• About this exercise
Working from the entries that follow, transcribe exactly and only the lines from the one with "The image size" through the last, pictures excluded.

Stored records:
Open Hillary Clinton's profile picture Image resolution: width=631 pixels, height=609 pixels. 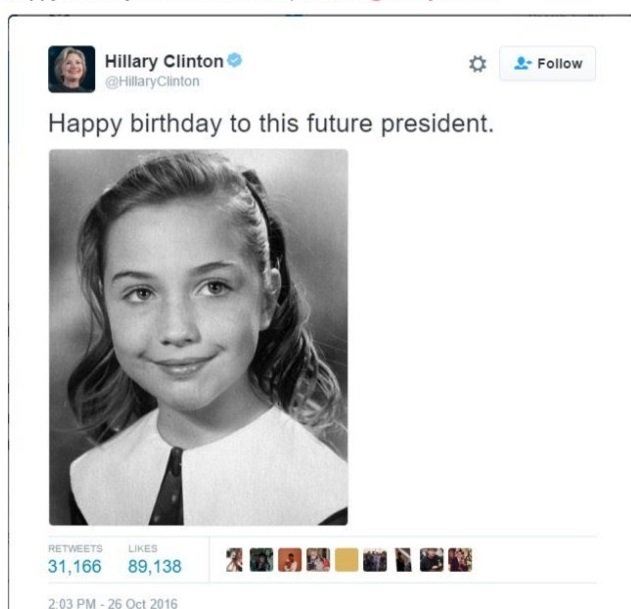[72, 69]
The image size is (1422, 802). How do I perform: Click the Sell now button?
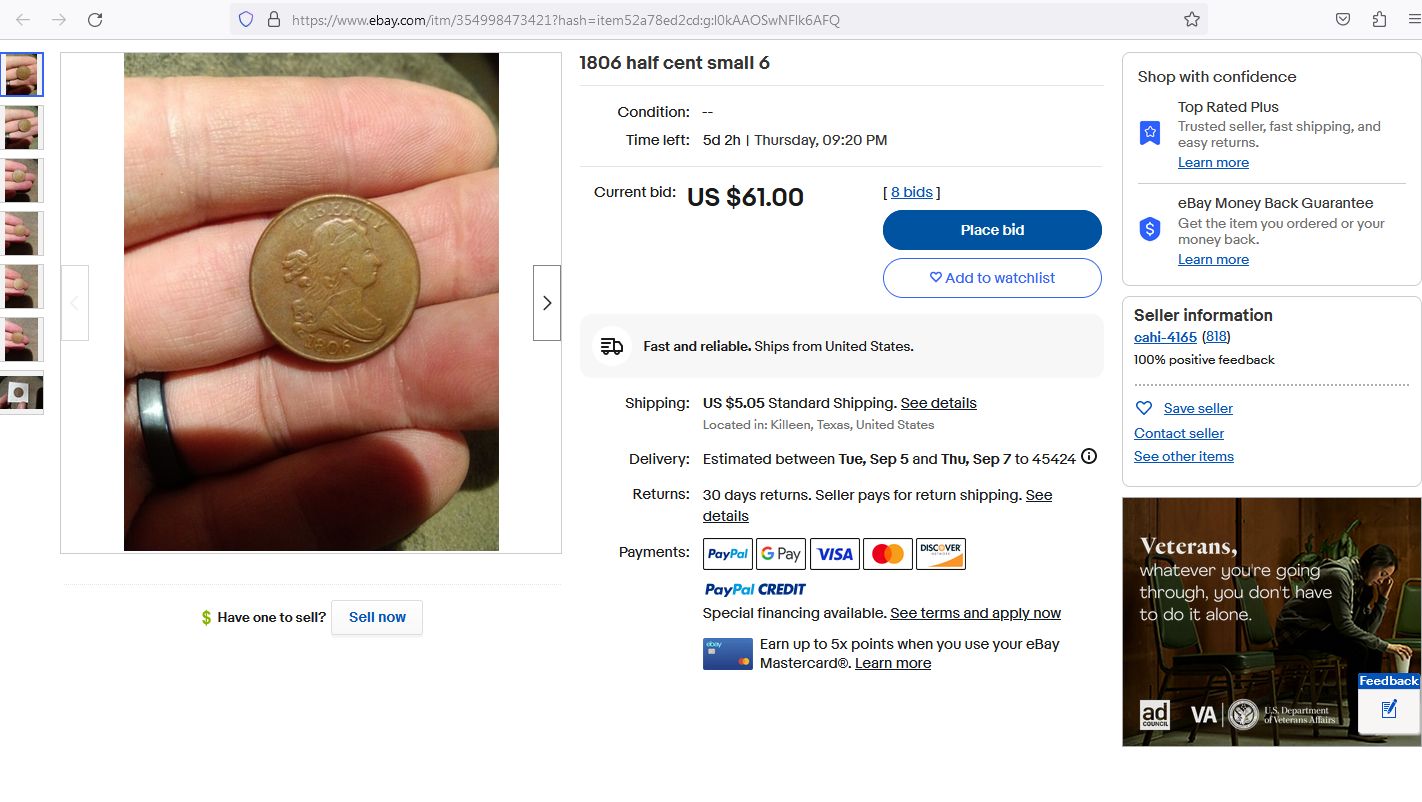[x=377, y=617]
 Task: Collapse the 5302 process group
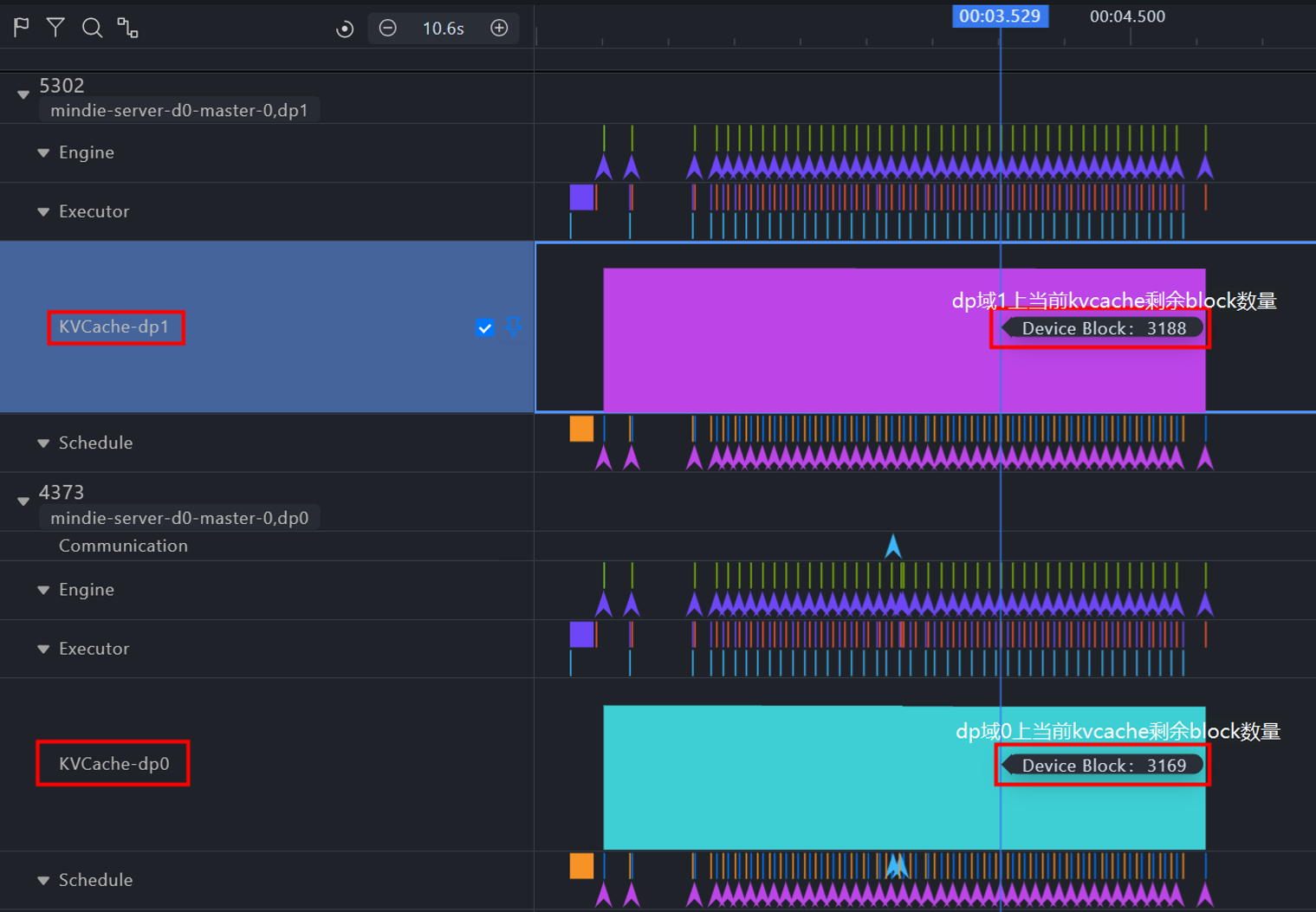(x=23, y=94)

• Exercise answer
The image size is (1422, 802). How do I perform: Click the Sell now button?
[x=377, y=617]
 Task: Collapse the 5302 process group
(x=23, y=94)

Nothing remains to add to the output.